Tests are automatically discovered by GstValidateSimpleTestsGenerator in testsuites/validate.py. There is no manual registration step — placing a .validatetest file under testsuites/validate/ is sufficient.

The test name is derived from the file path relative to testsuites/validate/, with path separators replaced by dots and the .validatetest extension stripped. For example validate/mp4/qtdemux_seek_past_end.default.validatetest becomes validate.mp4.qtdemux_seek_past_end.default.

ValidateFlow expectations

When a test uses $(validateflow), the expected output is stored in a sibling directory whose name matches the test filename (without the .validatetest extension):

validate/<category>/<test_name>/flow-expectations/log-<element>-<pad>-expected

For example validate/appsrc/single_push.validatetest stores its expectations in validate/appsrc/single_push/flow-expectations/log-fakesink0-sink-expected.

To generate the initial expectation files, run the test once — it will fail and write the expected files in the right place. Review them before committing.

Step by step

  1. Create your .validatetest file under the appropriate category directory in testsuites/validate/<category>/. Create the category directory if needed.

  2. If the test uses $(validateflow), run it once to generate the expected output, review it, and place it under the corresponding flow-expectations/ directory.

  3. Regenerate the tests list and commit it:

gst-validate-launcher -L
git add testsuites/validate.testslist
  1. Commit the .validatetest file, any flow-expectations, and the updated testslist together.

Adding media files

Media files used by tests live in the media/ directory of gst-integration-testsuites, which is a separate git repository using git-lfs for binary file storage. The files are organized by container format under media/defaults/ (e.g. mp4/, matroska/, ogg/, etc.) with additional directories for specialized content (fragments/, encrypted/, adaptivecontent/, etc.).

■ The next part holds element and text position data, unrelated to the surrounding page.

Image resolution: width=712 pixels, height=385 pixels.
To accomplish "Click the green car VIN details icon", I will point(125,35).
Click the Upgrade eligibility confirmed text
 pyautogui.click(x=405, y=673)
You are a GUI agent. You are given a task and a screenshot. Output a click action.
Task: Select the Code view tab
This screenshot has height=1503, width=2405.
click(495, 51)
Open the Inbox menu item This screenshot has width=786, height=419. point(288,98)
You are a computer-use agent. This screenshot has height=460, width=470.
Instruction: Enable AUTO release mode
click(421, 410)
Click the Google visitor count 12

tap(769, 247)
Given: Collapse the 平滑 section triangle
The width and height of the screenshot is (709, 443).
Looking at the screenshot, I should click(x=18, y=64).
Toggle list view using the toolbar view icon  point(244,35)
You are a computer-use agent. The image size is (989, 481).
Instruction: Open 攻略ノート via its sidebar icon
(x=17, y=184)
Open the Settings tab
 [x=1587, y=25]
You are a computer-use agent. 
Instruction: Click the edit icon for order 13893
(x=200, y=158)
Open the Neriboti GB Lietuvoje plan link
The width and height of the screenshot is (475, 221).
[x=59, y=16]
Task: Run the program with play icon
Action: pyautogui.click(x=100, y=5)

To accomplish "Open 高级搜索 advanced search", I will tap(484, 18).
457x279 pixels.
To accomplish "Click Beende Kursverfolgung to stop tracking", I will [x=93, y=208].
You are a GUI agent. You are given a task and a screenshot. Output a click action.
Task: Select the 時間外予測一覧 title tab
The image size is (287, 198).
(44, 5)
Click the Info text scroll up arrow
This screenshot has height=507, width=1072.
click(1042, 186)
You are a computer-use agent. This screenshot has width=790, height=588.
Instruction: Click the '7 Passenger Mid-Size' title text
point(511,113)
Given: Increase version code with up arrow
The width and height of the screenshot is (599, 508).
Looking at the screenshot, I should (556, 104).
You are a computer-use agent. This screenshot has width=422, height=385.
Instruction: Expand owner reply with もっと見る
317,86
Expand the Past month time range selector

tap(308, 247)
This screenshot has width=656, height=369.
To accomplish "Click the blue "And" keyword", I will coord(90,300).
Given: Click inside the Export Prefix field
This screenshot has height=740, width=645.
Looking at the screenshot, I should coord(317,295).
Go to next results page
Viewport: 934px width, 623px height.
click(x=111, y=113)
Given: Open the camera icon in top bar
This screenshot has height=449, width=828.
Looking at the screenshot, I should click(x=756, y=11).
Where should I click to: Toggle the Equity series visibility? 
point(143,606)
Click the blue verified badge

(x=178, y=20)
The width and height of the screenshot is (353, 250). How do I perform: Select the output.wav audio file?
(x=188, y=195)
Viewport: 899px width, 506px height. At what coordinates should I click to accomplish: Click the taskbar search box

Keep media files as small as possible — they are downloaded by every developer and CI run. A few seconds of content is usually enough to exercise the code path you need to test.

To reference media files from a .validatetest file, use set-globals to define a relative path through $(test_dir):

set-globals, media_dir="$(test_dir)/../../../media/"
meta,
    args = {
        "filesrc location=$(media_dir)/defaults/mp4/raw_h264.0.mp4 ! qtdemux ! fakesink",
    }

Steps to add a new media file

Since the media/ directory is a separate git repository, the new media file must be available on origin before the .validatetest that uses it can run in CI. This means the media change has to either be merged first or pushed to a branch on origin, and the submodule reference in the main repository updated to point to that commit.

  1. Make sure the media file extension is tracked by git-lfs in the media/ repository (check .gitattributes). If not, add it:

    cd media/
    git lfs track "*.ext"
    
  2. Place the file under the appropriate subdirectory in media/defaults/ (or fragments/, encrypted/, etc.).

  3. Commit and push the media file (and any updated .gitattributes) to origin in the media/ repository.

  4. Update the submodule reference in the main gstreamer repository to point to the commit containing the new media file.

Note: You may see .media_info files in the media_info/ directory of gst-integration-testsuites. These are used by the test generation system that automatically creates test combinations by running all existing .scenario files against each media file. They live in the main repository (not in the media/ submodule) so they can be updated atomically with code changes. Adding a .media_info for a new file is generally not needed — writing a .validatetest file that references the media directly is the preferred approach.